Aleksander Domogarow znany jest w Polsce przede wszystkim z roli Jurko Bohuna w ekranizacji Ogniem i Mieczem Henryka Sienkiewicza w reżyserii Jerzego Hoffmana z 1999 roku. W Rosji wciąż popularny i, jak się okazuje, gorliwie popierający brutalną politykę Władimira Putina. 51-letni dziś aktor bardzo oburzył się na krytykę swojego przywódcy z ust jednego z rosyjskich dziennikarzy.
Nie rozumie, że wygląda jak żałosny żebrak, który obraził się na życie za to, że jest na świecie ktoś silniejszy od niego. Silniejszy, bo mądrzejszy i bardziej współczesny. Ale obwinia o swoje kompleksy wszystkich, tylko nie siebie. Zmarnował bogactwo swojej rodziny i siedzi w pudle na krawężniku, obok którego przejeżdża Obama - napisał na Facebooku Matwiej Ganapolski, czym wywołał wielką dyskusję. Głos w niej zabrał m.in. Domogarow.
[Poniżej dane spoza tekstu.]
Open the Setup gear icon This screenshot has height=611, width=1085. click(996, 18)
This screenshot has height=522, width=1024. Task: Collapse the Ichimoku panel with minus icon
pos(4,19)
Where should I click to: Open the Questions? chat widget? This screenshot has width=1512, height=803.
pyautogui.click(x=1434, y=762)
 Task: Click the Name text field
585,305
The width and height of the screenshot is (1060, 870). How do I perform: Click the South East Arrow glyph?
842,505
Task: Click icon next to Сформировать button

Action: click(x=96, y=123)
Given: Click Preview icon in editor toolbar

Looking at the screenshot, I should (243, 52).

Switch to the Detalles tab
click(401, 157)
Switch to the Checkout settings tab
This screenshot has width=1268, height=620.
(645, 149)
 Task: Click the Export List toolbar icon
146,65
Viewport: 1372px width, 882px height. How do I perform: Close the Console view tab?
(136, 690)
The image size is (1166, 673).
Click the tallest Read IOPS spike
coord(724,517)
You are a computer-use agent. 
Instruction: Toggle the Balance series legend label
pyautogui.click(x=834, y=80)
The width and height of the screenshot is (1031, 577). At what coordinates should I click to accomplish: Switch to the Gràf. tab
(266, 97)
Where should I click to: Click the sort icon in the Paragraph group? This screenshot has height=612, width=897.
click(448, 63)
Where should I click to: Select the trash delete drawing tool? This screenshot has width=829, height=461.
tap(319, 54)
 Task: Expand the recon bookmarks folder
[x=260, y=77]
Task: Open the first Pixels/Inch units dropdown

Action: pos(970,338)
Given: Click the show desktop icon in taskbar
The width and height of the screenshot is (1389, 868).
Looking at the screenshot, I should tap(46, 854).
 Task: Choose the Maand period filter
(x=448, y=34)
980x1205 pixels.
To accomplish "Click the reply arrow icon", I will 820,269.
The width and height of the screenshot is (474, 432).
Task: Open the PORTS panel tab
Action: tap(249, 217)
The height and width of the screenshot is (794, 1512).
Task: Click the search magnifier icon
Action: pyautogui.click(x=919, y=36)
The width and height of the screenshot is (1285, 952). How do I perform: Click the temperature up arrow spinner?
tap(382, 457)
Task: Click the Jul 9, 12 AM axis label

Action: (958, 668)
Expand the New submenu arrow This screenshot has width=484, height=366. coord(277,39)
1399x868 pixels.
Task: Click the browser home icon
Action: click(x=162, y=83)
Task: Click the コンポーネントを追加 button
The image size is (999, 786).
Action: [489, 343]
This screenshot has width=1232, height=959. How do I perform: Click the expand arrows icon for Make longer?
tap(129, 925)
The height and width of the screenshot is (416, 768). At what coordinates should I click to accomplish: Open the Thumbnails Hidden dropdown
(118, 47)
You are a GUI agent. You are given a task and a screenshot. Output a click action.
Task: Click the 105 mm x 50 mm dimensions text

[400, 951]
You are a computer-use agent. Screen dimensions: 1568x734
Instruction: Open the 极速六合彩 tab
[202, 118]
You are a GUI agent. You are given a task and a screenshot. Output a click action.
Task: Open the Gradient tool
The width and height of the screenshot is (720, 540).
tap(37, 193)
Komentarz jest jeden: a czemu byście kurwy nie wyjechali z tego "zapomnianego przez Boga kraju", a my, po waszym wyjeździe, pomęczymy się nieco i, kurwa, będziemy żyć! A Pan niech wyjeżdża i tak szczeka. Ukraińcy mogą się na mnie obrażać, ale Putin to mój prezydent - stwierdzil.
Później doszedł jednak do wniosku, że trochę przesadził, bo na swoim blogu zamieścił stosowny wpis. Wyjaśnia w nim, że Rosjanie krytykujący Putina "przestali szanować groby swoich przodków":
Nie chciałem takiego rezonansu i tego, by dotknął Ganapolskiego, ale jestem przekonany, że jeśli nie kochasz człowieka - odejdź, jeśli coś się nie udaje - wyjedź. Po co oczerniać swoją mamę, ojca, miasto, kraj? Wyrosłeś i piłeś mleko matki, wychowywał cię ojciec, mieszkałeś i biegałeś po podwórku swojego domu, mieszkałeś w tym kraju - jeśli to wszystko przestało ci się podobać, przestałeś szanować groby swoich przodków - wyjedź! I to wszystko.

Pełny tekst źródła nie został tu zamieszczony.